# What's the best way to switch to Armour from synthroid



## nvsmom (Sep 30, 2012)

I'm on Synthroid right now and not doing well on it.

I started, in late August, on 50mcg synthroid when my TSH was in the teens and my FT4 was the bottom 10% of normal. During that time I felt worse than normal with a deep fatigue, flu-like feeling, pretty bad arthritic like pains, and massive hair loss.

In early October, my TSH was 7 something and my FT4 was bottom 15% and my total T3 was around bottom 10% of normal; the doctor upped my dose to 75mcg. My pain is slightly less but there's a lot of stiffness. The fatigue is still deeper than it was before any meds and my hair loss has slowed some but I'm getting (almost) bald spots and my ponytail is just a bit more than the thickness of a pencil now. Also, my lips are often numb in the morning, and I finally clued in that it happens about an hour after I take my meds... I've given Synthroid over three months of my life (that should be enough time to adjust to the meds) and it seems to not agree with me.

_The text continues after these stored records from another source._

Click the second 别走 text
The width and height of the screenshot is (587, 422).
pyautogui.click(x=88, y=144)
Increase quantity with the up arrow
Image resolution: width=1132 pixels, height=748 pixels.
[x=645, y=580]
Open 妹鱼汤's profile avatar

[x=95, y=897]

I recently had blood work again and will be seeing my doctor in 10 days. I don't yet know what my lab results are but I certainly don't feel any better! I plan to ask to be switched to Armour or Nature-throid (sp?) since the synthetic stuff is making me feel consistently worse than before treatment. I read on the Armour site that 50mcg synthroid = 1/2 grain armour, and that 100mcg synthroid = 1 grain Armour, so a 3/4 grain would be the equivalent of what I am at now (undertreated). I plan on requesting 1 grain of armour if my FT4 and T3 are still in the bottom half of the normal range, and if my TSH is not below a 1... I'm pretty sure this is a safe bet based on how I feel and my last October labs (which were still very hypo).

*What is the best way to switch to Armour from Synthroid?* I am not on any synthetic T3 right now, and I don't want to throw my body really out of wack by suddenly adding bunch of T3 to the mix; I've never had hyper symptoms before and I really don't want to experience them... they sound awful!

I'm assuming that I should start with a low dose like a 1/4 grain. Should I take a bit of synthroid (50mcg) with it to keep up my T4 and then slowly, over a week or two, switch to just Armour?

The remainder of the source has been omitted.